- Opening Delimiter -

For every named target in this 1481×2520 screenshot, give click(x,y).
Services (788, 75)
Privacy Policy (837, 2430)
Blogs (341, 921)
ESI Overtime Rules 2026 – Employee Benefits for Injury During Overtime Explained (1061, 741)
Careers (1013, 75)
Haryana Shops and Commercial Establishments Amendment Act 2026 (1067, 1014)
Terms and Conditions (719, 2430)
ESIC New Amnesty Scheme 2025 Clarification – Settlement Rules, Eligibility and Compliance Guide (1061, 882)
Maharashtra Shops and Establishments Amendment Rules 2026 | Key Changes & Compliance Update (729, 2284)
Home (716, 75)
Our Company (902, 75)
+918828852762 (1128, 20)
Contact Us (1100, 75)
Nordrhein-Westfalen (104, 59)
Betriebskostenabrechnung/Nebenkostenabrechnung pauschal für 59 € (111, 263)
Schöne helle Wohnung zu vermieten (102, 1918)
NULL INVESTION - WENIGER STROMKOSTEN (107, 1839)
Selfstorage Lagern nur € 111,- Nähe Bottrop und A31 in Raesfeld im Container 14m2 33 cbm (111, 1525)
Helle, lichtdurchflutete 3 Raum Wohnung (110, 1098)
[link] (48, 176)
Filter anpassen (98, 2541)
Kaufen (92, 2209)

- Closing Delimiter -

Problem details> Copy out the records above exactly and completely.

Solution for this problem>
For every named target in this 1481×2520 screenshot, give click(x,y).
Services (788, 75)
Privacy Policy (837, 2430)
Blogs (341, 921)
ESI Overtime Rules 2026 – Employee Benefits for Injury During Overtime Explained (1061, 741)
Careers (1013, 75)
Haryana Shops and Commercial Establishments Amendment Act 2026 (1067, 1014)
Terms and Conditions (719, 2430)
ESIC New Amnesty Scheme 2025 Clarification – Settlement Rules, Eligibility and Compliance Guide (1061, 882)
Maharashtra Shops and Establishments Amendment Rules 2026 | Key Changes & Compliance Update (729, 2284)
Home (716, 75)
Our Company (902, 75)
+918828852762 (1128, 20)
Contact Us (1100, 75)
Nordrhein-Westfalen (104, 59)
Betriebskostenabrechnung/Nebenkostenabrechnung pauschal für 59 € (111, 263)
Schöne helle Wohnung zu vermieten (102, 1918)
NULL INVESTION - WENIGER STROMKOSTEN (107, 1839)
Selfstorage Lagern nur € 111,- Nähe Bottrop und A31 in Raesfeld im Container 14m2 33 cbm (111, 1525)
Helle, lichtdurchflutete 3 Raum Wohnung (110, 1098)
[link] (48, 176)
Filter anpassen (98, 2541)
Kaufen (92, 2209)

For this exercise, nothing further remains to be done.